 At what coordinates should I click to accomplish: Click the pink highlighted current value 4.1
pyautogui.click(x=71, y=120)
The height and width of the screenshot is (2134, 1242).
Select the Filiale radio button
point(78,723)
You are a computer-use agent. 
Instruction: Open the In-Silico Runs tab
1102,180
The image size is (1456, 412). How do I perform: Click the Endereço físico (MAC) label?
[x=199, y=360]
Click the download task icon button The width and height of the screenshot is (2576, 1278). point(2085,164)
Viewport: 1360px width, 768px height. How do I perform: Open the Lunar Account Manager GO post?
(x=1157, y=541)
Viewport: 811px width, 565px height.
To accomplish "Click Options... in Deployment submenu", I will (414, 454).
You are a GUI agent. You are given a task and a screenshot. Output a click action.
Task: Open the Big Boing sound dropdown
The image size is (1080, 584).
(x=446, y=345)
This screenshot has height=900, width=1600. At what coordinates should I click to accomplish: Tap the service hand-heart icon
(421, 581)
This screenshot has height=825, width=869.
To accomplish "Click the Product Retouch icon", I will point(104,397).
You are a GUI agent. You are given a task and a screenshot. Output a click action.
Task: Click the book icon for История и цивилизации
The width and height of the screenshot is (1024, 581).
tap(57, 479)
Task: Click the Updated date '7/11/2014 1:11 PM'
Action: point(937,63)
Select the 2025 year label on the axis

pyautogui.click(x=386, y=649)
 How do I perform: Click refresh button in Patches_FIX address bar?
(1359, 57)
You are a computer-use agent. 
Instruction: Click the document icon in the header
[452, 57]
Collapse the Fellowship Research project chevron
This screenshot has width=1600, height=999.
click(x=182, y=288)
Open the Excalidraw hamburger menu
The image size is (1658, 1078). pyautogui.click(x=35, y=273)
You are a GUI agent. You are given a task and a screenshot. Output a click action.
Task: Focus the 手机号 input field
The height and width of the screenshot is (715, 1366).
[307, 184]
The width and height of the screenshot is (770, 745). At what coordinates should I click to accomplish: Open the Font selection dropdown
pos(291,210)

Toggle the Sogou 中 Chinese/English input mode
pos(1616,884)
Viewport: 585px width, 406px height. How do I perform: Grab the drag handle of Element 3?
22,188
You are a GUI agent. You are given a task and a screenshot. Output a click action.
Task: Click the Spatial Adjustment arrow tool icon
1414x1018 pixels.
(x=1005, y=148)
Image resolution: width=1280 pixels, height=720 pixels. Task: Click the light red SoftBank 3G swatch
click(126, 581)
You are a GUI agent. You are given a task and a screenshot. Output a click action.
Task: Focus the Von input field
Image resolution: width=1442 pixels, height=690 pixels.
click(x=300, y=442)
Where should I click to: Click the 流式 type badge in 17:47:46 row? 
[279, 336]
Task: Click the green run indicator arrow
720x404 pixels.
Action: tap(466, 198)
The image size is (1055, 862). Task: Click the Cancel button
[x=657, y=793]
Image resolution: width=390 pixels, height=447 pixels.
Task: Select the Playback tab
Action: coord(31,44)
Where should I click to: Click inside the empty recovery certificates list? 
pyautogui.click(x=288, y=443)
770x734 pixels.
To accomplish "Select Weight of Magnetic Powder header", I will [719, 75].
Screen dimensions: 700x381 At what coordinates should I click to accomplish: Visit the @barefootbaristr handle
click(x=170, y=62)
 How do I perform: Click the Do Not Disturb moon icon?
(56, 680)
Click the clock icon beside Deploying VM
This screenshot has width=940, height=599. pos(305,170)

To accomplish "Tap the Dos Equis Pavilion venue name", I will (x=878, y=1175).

■ To be done
Please output the rows as a numbered list, from the start of the rows up to and including the line with "(x=1157, y=541)", leaving out any blank lines.

■ Written answer
1.  At what coordinates should I click to accomplish: Click the pink highlighted current value 4.1
2. pyautogui.click(x=71, y=120)
3. The height and width of the screenshot is (2134, 1242).
4. Select the Filiale radio button
5. point(78,723)
6. You are a computer-use agent. 
7. Instruction: Open the In-Silico Runs tab
8. 1102,180
9. The image size is (1456, 412). How do I perform: Click the Endereço físico (MAC) label?
10. [x=199, y=360]
11. Click the download task icon button The width and height of the screenshot is (2576, 1278). point(2085,164)
12. Viewport: 1360px width, 768px height. How do I perform: Open the Lunar Account Manager GO post?
13. (x=1157, y=541)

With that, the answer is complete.